Study on the deformation mode domain of shrink energy-absorbing structures based on curve feature classification method

Shrink energy-absorbing structures play a key role in engineering applications by absorbing impact energy and ensuring passenger safety. However, inappropriate structural parameters and contact conditions can lead to buckling instability or folding collapse, which reduces the energy absorption efficiency. For this purpose, a deformation mode classification method based on the curve feature was proposed. A Long Short Term Memory (LSTM) network was used to predict the crushing force curve, followed by feature extraction and mode classification to establish the mapping relationships from design parameters to deformation modes.

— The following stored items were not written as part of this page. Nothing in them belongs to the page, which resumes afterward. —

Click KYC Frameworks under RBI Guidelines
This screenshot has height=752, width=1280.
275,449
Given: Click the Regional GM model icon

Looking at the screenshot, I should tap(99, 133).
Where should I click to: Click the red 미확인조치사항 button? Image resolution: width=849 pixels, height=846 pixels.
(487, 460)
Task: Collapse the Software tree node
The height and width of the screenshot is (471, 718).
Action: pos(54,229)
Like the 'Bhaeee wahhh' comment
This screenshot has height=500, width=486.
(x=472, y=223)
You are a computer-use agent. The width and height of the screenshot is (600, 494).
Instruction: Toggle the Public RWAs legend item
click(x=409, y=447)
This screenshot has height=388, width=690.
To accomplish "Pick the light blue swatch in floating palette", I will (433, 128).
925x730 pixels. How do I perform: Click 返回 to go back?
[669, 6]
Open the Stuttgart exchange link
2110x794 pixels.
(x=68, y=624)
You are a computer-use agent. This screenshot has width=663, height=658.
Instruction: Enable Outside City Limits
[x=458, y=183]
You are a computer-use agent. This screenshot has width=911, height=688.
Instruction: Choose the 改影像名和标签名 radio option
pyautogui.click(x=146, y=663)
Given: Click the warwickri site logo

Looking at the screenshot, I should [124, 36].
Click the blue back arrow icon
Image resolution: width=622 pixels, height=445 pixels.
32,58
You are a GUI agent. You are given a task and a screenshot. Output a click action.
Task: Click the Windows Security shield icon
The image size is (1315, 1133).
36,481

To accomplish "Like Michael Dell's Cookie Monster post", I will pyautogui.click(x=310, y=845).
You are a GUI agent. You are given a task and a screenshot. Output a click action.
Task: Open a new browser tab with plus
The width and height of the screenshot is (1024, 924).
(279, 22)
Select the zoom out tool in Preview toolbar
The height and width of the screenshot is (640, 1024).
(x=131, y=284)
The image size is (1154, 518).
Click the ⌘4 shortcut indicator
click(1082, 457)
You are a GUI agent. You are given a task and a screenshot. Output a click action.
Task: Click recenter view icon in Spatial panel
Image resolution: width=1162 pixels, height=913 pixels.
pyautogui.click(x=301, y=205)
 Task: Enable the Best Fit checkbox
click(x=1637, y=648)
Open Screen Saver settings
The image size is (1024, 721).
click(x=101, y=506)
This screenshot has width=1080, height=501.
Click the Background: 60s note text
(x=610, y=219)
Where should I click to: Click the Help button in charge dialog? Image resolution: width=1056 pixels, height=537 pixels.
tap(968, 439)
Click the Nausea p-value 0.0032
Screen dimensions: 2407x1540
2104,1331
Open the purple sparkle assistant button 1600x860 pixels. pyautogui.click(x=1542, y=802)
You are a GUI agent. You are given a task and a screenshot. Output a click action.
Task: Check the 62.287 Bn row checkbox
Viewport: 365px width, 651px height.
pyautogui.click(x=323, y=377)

The deformation mode domain was then constructed using the classification model for data expansion, and its boundaries were precisely defined using surface fitting techniques. The critical cone angles of the shrink deformation mode at different friction coefficients were obtained by two-dimensional analysis. In addition, a structural design strategy was also proposed to maximize the specific energy absorption (SEA) of the structure under the shrink deformation mode. The results show that the classification method can effectively predict the deformation modes with 97 % accuracy. Further analysis of the deformation mode domain reveals that the critical cone angle of the shrink deformation mode decreases with the increase of the friction coefficient. Overall, this study predicts the deformation modes of shrink energy-absorbing structures and analyzes the variation of the critical cone angle, providing important guidance for structural optimization and improving energy absorption efficiency.